What is required
Your answer needs to include each line of the records in which the string "target" can be found.

════════

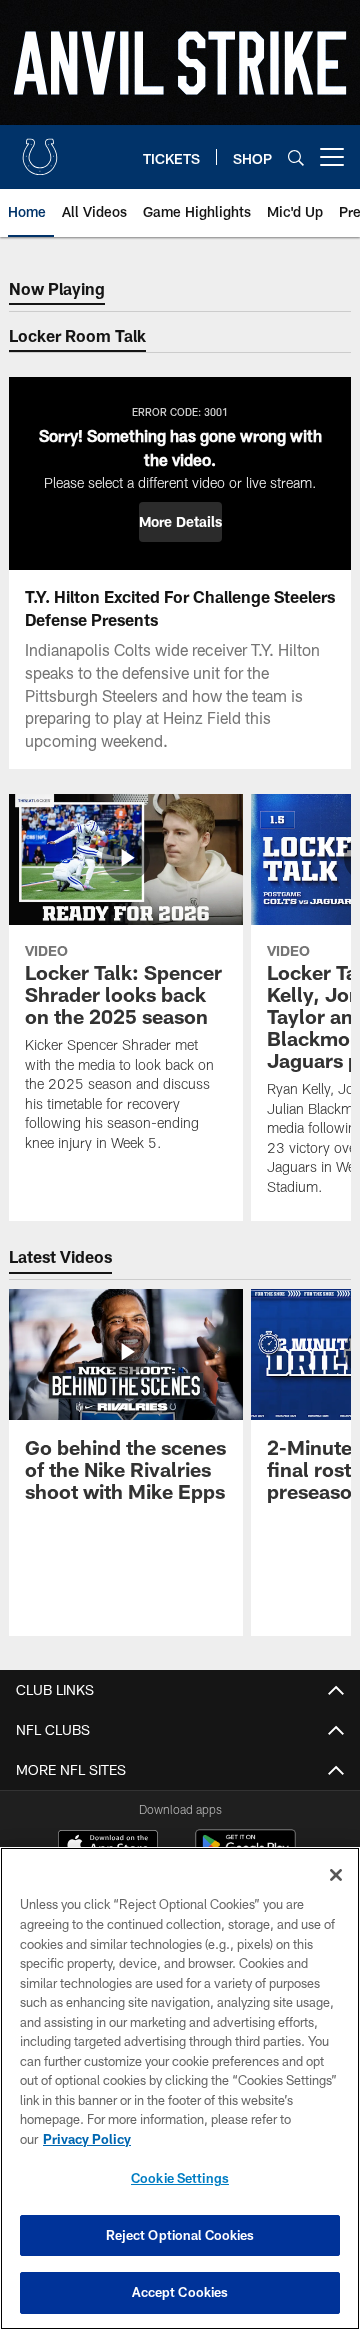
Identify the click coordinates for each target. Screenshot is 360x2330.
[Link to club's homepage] (40, 149)
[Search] (296, 157)
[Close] (336, 1875)
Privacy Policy (87, 2139)
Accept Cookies (180, 2292)
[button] (180, 522)
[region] (180, 2088)
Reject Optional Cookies (180, 2235)
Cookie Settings (180, 2178)
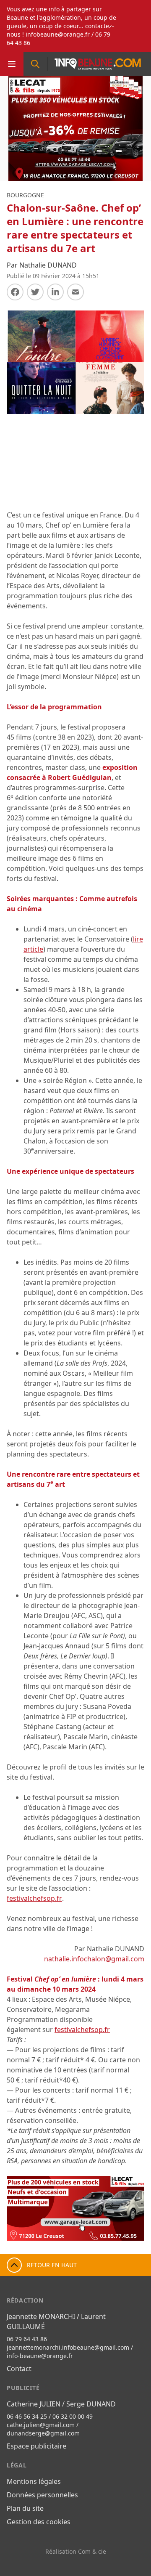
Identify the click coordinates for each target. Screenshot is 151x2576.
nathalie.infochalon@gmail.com (94, 1958)
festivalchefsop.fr (34, 1898)
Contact (19, 2368)
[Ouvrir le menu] (11, 64)
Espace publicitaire (36, 2446)
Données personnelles (42, 2494)
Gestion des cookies (38, 2521)
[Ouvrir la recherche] (35, 64)
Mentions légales (34, 2481)
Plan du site (25, 2508)
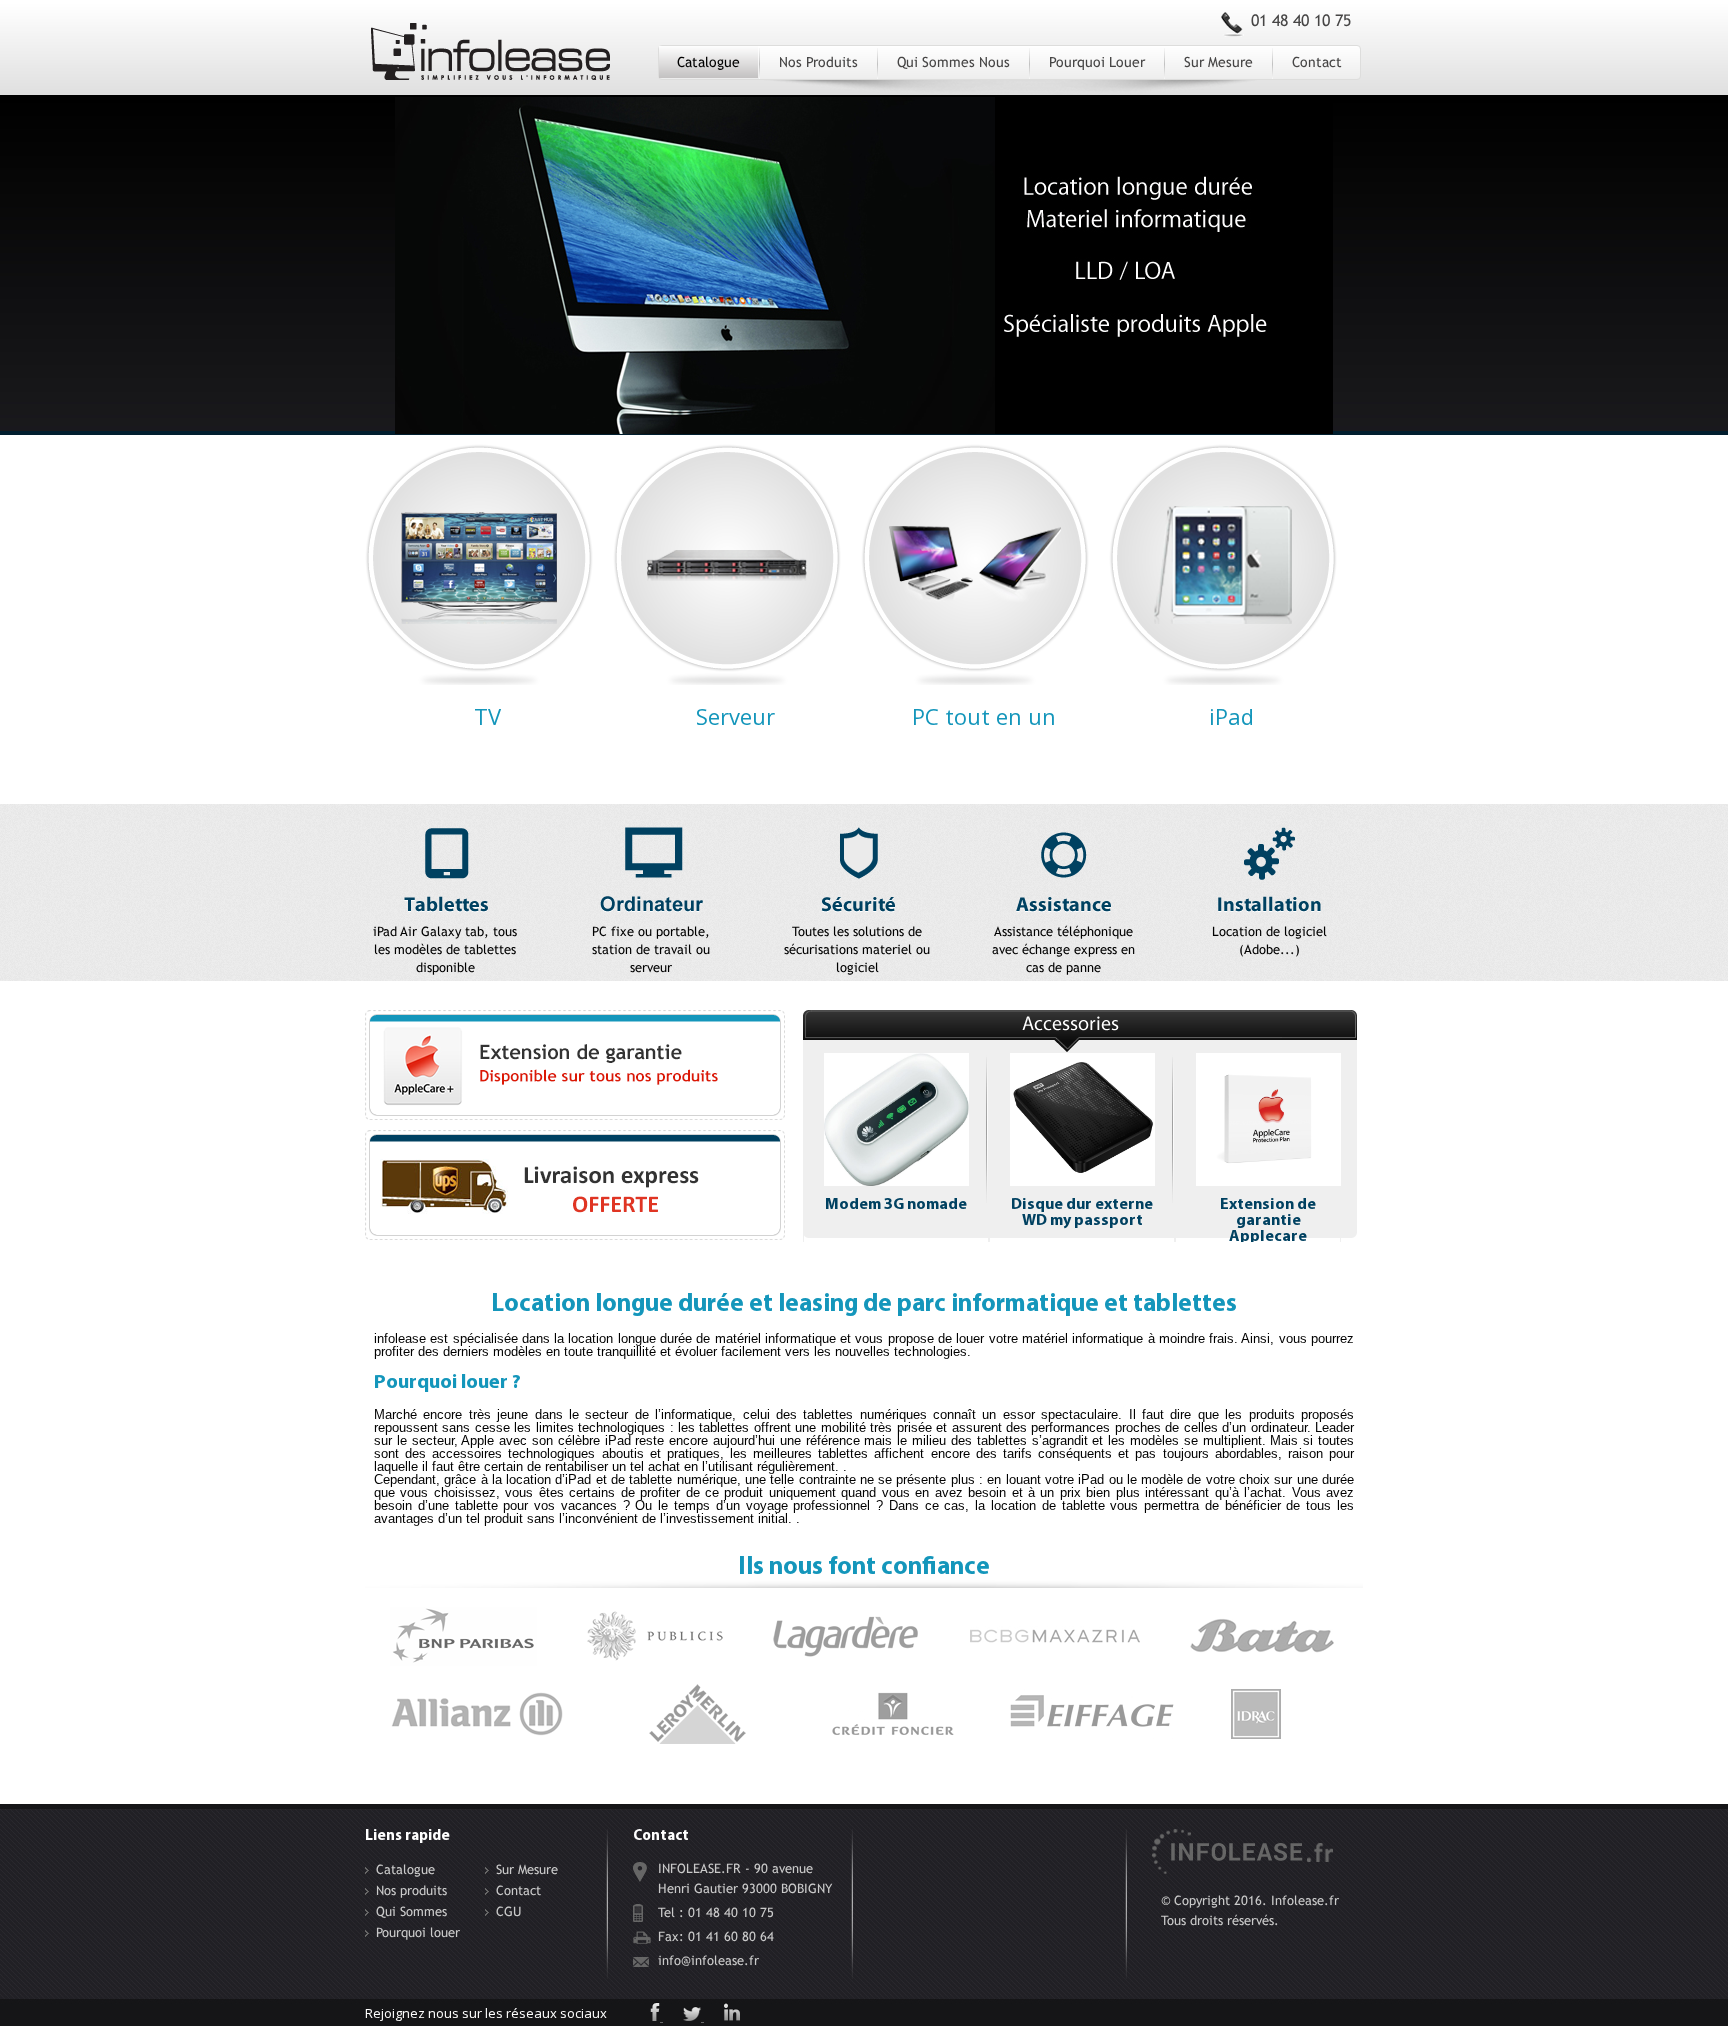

════════

Task solution
Identify the click coordinates for each target. Screenshot is 360x2330.
Identify the click coordinates for each target. Screenshot is 151x2576.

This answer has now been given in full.